Et puis il y a Clauzet le « connard », prof aux commentaires acides qui appuie bien sur la touche « humiliation ». le drame surgit, imprévisible, horrible. « Deux filets de sang » indélébile entre les baskets blanches. Un suicide « comme un frisson dans l'ordre établi ». Et pourtant rien ne change – « rien n'avait changé » ! Cet acte désespéré « ne devait rien remettre en cause » - surtout pas les agissements de l'enseignant, quelle lâcheté ! - et la consigne est de « ne pas piper mot de toute cette histoire ». A peine un hommage pour le disparu (« Un malheureux accident. On n'allait pas revenir là-dessus »), « la vie continuait et le concours restait l'objectif prioritaire » !..
Par la suite il ne se passe plus grand chose, le récit est centré sur le deuil, celui de Victor, de la famille, et sur la réflexion qui en découle. Car pour le jeune homme, beaucoup de choses ont changé : « On me trouvait intéressant parce que j'étais l'ami de la victime », depuis « je deviens très populaire. J'existe, donc je vis ». Mais cette popularité nouvelle, si elle est appréciable, fait aussi que Victor « a perdu de son charme », lui qui intriguait tant en début d'année. Victor « s'est perdu » et commence à sérieusement s'interroger : si ce milieu ne lui correspond pas, « Mais alors, pourquoi tu restes là ? ». Par masochisme, par orgueil ? Pour ne pas décevoir ses parents ? Il se rapproche du père en deuil, cherchant une place (« lui se souciait de son fils ») : « Voilà quelqu'un qui me laisserait être imparfait ».

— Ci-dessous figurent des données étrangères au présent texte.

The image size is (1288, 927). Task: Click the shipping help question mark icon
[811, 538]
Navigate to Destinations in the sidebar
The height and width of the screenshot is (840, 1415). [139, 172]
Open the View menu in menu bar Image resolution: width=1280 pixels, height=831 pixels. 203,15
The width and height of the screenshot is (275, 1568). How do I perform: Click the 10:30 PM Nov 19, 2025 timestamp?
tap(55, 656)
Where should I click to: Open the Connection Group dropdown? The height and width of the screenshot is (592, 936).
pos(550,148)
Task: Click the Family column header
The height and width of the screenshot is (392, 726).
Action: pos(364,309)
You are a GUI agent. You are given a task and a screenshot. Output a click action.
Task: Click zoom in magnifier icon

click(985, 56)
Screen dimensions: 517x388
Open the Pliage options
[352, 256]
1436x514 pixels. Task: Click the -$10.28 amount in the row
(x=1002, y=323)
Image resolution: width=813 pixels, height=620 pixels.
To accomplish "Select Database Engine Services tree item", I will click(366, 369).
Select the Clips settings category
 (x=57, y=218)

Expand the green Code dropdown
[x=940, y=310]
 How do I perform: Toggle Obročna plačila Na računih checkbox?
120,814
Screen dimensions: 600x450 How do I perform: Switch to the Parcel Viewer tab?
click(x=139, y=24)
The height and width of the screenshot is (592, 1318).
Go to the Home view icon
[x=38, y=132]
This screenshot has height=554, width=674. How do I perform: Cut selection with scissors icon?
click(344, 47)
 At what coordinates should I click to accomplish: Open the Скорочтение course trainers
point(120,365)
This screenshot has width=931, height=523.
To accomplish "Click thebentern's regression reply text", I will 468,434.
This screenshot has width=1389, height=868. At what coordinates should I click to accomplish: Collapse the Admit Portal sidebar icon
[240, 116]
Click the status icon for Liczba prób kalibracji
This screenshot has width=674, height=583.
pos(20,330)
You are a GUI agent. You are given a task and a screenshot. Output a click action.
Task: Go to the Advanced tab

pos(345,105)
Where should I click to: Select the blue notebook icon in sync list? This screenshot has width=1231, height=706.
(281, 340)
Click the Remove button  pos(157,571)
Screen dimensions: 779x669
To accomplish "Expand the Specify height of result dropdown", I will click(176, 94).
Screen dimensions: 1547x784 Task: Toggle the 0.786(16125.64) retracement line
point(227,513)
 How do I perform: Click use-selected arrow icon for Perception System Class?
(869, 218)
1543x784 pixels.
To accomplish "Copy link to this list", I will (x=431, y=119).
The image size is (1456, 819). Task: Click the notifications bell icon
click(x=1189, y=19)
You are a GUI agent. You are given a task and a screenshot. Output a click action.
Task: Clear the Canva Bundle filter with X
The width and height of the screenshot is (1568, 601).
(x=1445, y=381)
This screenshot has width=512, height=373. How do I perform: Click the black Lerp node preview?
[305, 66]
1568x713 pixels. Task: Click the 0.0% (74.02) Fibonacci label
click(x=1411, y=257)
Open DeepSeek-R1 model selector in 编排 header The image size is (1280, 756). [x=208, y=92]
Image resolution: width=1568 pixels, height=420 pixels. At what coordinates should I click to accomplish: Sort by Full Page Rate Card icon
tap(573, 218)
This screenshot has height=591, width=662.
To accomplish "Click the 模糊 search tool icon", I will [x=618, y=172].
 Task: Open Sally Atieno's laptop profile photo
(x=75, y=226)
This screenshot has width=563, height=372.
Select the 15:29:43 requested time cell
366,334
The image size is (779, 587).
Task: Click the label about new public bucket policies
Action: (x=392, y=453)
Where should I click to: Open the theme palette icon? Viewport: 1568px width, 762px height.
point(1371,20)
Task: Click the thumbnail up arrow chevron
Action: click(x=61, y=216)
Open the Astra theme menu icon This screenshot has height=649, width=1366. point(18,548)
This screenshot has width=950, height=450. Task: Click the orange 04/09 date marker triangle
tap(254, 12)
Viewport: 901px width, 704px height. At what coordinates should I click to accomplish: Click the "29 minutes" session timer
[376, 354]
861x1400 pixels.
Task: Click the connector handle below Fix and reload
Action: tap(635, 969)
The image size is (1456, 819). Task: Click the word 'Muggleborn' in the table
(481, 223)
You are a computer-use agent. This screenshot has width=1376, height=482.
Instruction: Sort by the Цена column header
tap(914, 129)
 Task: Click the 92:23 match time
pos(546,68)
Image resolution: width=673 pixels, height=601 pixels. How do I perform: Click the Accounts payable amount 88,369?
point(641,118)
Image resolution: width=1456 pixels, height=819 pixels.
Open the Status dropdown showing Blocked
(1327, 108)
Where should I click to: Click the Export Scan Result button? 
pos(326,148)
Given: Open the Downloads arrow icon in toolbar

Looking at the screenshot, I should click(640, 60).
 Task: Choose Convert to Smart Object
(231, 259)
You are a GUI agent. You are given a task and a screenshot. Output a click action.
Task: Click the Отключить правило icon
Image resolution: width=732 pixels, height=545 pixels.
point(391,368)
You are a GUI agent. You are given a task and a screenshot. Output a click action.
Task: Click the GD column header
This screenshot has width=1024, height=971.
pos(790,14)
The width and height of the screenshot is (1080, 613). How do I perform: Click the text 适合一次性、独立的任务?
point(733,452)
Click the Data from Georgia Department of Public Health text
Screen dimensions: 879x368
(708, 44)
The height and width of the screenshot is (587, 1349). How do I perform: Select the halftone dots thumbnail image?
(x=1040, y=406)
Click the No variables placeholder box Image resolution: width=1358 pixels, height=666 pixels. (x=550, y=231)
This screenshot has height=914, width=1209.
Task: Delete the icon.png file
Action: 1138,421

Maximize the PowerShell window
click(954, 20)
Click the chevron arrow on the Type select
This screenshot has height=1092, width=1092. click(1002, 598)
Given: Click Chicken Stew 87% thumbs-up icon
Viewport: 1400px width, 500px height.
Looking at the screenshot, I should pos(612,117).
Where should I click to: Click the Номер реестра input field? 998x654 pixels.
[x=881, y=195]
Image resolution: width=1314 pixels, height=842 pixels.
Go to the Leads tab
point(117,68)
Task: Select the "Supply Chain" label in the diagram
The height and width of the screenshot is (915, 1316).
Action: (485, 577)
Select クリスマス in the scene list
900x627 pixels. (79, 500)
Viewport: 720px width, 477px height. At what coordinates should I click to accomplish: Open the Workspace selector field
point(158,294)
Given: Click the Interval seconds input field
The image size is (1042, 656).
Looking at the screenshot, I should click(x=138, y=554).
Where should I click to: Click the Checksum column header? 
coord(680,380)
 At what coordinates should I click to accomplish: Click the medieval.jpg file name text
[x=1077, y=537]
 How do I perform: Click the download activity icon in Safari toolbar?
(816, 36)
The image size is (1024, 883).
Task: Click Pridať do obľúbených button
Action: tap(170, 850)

Mais il n'est pas facile de tout plaquer... La prépa, c'est un moyen de « s'extraire de sa classe sociale, fréquenter des lieux qu'on pensait inatteignables, trouver sa propre voie ». Victor est à la fois « déterminé et fragile », il fait aussi preuve d'une grande lucidité sur lui-même et les autres (« Elle vous sauvera » lui affirme-t-on très justement). Les échanges qu'il a avec les autres sont ponctués de dialogues enlevés, l'auteur ayant l'art de la réplique. Ainsi Victor comprend progressivement qu'à « chacun sa croix. Chacun son chemin » : « Ne gâchez pas votre vie et votre sommeil pour répondre à des sujets de français ou de philosophie qui n'en valent pas la peine. Réfléchissez à ce qui est essentiel ». Au final, cet « hiver à Paris » d'une grande violence émotionnelle, impossible à oublier même des années plus tard, aura malgré tout constitué une étape déterminante (et positive) dans ses choix de vie.